Thursday, February 10, 2011


Marriages fail for a number of reasons. Couples drift apart, one of them cheats, a spouse discovers that the magic is gone or that her partner is a cross-dresser, and so on. These are all painful developments that can only be dealt with through maturity, understanding and time, and maybe a few bouts of binge drinking. Eventually, the pain fades with time and the injured parties go their separate ways to, hopefully, find other and more suitable mates.

Or, alternatively, they could just blame Facebook.

That’s right, the world’s top social networking site is also fast becoming one of its most popular scapegoats for the demise of marriage. Late last year, Churchgoers were warned by their pastor “Thou shalt not Facebook”, who feared Facebook was ruining the marriages of his congregation.

Maybe he was right...

“Facebook ruined my relationship!” pages are springing up faster than Farmville followers, in which bitter sad sacks detail how spending time on the site has led to the breakdown of their relationship, and/or divorce.

Awwww, can you hear the violins?

It’s hard for some people to take personal responsibility, but come on people. Facebook? If someone can’t own up to their or their marriage’s failings, they can at least come up with a more creative excuse than Facebook. Perhaps an inappropriate astrological configuration, the fact that AC/DC isn’t doing a reunion tour in 2011, lack of affection for your mate’s pet Kimodo dragon… anything, really, that shows a spark of intellect and humor. What’s next, blaming your health problems on Twitter?

It seems that some people apparently forgot that social networking, by its very name, is a public phenomenon. Anyone in the social networks’ tangle – well, those curious enough to look at such pages, at any rate – can see a name and a face attached to the whines and complaints on “Facebook (name your grievance here)”. It’s already pathetic that someone is scapegoating Facebook for their marriage breakdown; doing it in public is just humiliating and embarrassing.

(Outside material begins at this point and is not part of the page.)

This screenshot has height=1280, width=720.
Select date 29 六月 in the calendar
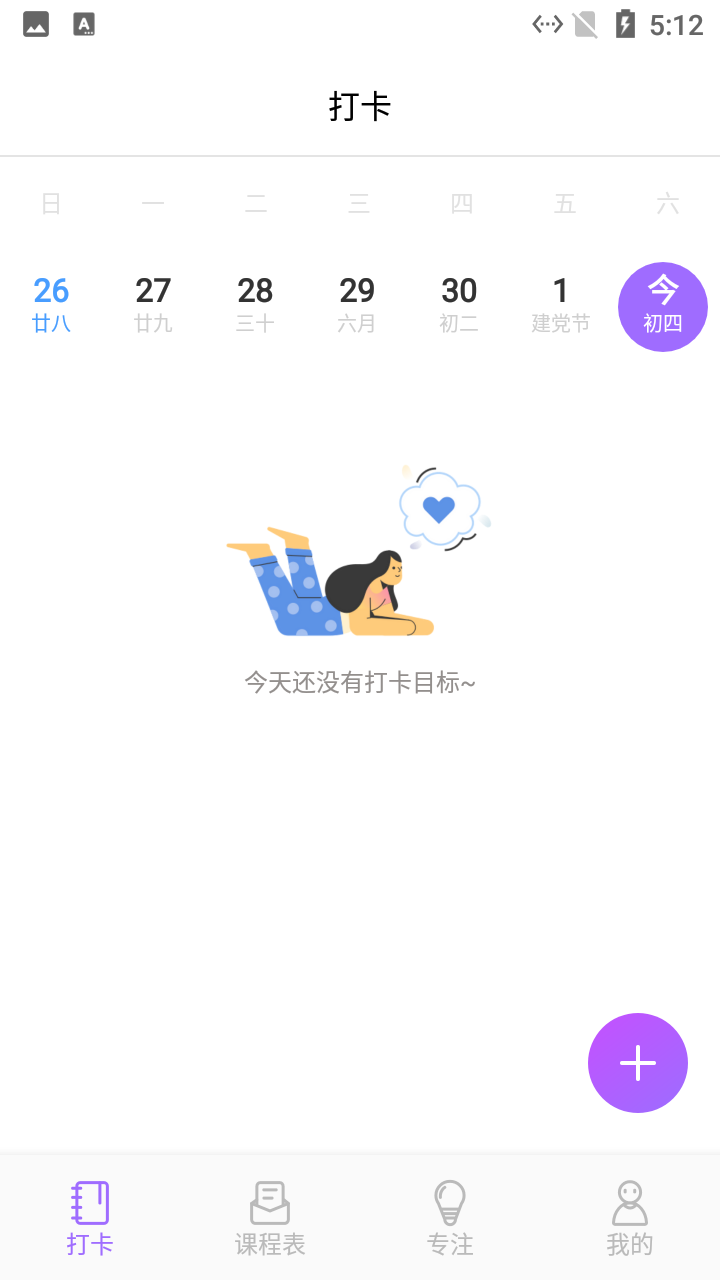358,303
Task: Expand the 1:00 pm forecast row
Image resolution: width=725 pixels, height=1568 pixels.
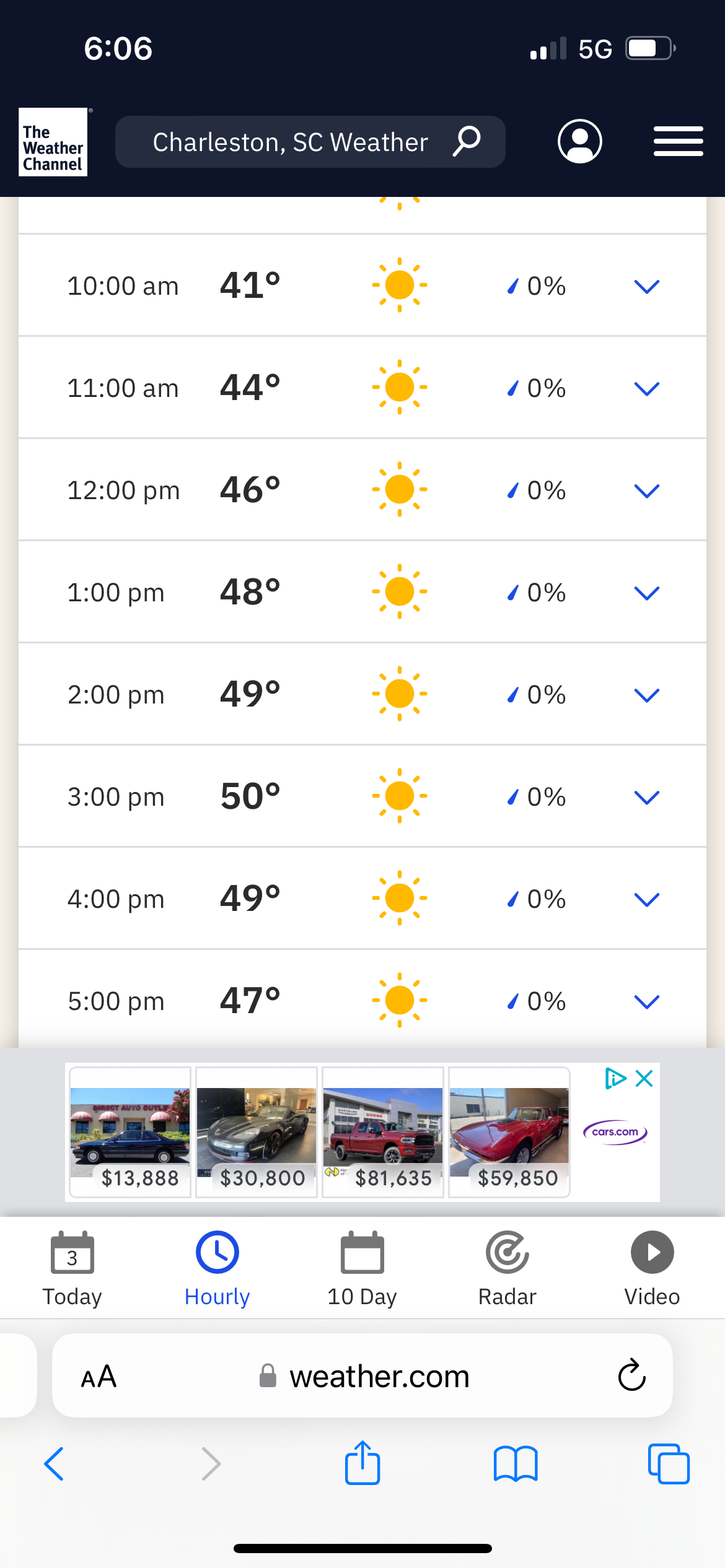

Why not simply run into the middle of a crowd, scantily clothed, perhaps downtown Manhattan at midday, and start yelling about how the chosen scapegoat has made your life miserable? Screaming is far more therapeutic than typing a wall post will ever come close to. There’s more bang for the buck right there, plus maybe the local news crews will discover you and you’ll become famous for a few minutes – or even longer like Kate Gosselin.

Ha, that could be a new fan page right there! “Facebook turned me into a screaming weirdo humiliating herself in public, and I got a reality show.”

Wow, social media really can be useful and instructive, don’t you think?